Said Khoury
Khoury is an entrepreneur and philanthropist like his cousin and brother-in-law Hasib Sabbagh, with whom he jointly established the Consolidated Contractors Company (CCC) in Beirut in the early 1950s. Khoury is known for developing CCC’s family corporate culture in hugely successful construction projects throughout the region and is also a significant supporter of philanthropic activities in the Palestinian territories and elsewhere.
CCC has built landmark projects in everything from Iraq’s Abu Ghraib prison (built in 1969, before the ascent of Saddam Hussein to the presidency of the country), to the Ronald Reagan National Airport in Washing DC, to projects in Azerbaijan, Turkey, Africa and the Gulf.
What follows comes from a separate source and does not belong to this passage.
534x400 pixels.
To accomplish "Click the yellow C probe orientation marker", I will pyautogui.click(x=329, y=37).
CCC is looking to expand its operations in the UAE and in April 2008 was one of six companies bidding to build a natural-gas pipeline across the UAE, as part of a contract tendered by Dolphin Energy Ltd.
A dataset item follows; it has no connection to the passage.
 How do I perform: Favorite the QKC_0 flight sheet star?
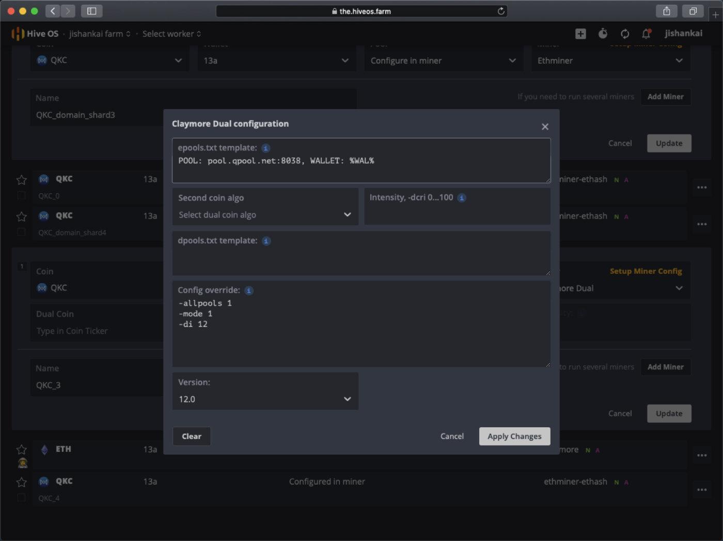point(22,180)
The success of CCC is rooted in the early 1960s, with Sabbagh and Khoury securing a contract related to oil pipe storage facilities for the Iraq Petroleum Company, which entailed working with the Bechtel Group, the world’s largest construction company. That deal cemented a long and lasting relationship between CCC and Bechtel and it defined CCC’s scale of operations. In addition to securing this relationship, Khoury and Sabbagh built strategic partnerships with other important players in the markets they entered as the company expanded.
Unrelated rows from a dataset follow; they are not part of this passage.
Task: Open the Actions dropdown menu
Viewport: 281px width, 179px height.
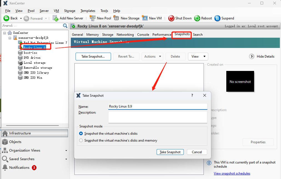Action: 152,56
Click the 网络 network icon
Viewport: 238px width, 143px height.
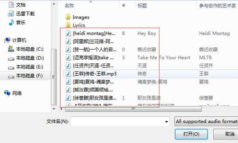tap(7, 93)
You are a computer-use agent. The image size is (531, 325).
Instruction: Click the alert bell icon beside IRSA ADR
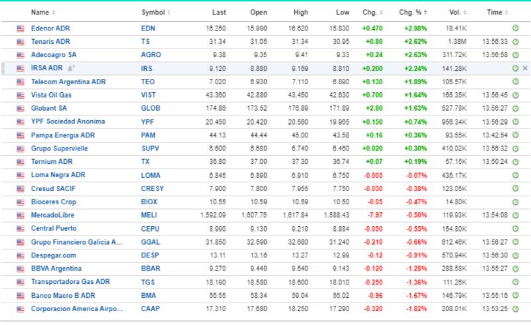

Khoury, who owns 60 percent of CCC, and Hasib Sabbagh, who owns the rest, took a $37.5m dividend in 2004, leaving $462m of shareholder equity in the company. Kamel Abdul Rahman, CCC’s third founder, who died in 1980, sold his stake to his partners before retiring.
Khoury currently holds or has held, among others, the following positions: governor of Arab Monetary Fund, chairman of the Palestinian Businessmen Organisation, chairman of Palestine Electrical Company, Gaza, member of the Board of Trustees for the Bethlehem Foundation (Washington DC), member of the Board of Trustees — Institute of Palestinian Studies, Beirut and Member of the Board of Trustees — Parish of Greek Orthodox of Europe. Khoury is also an honorary chair of The Aspen Institute’s Middle East Strategy Group.
Khoury was born in 1923 in Safad, Palestine, to a wealthy landowner father who held fishing rights for the Sea of Galilee. Khoury returned to Safad after graduating in 1946 to start his own construction company but was forced to leave in May 1948, when hostilities broke out.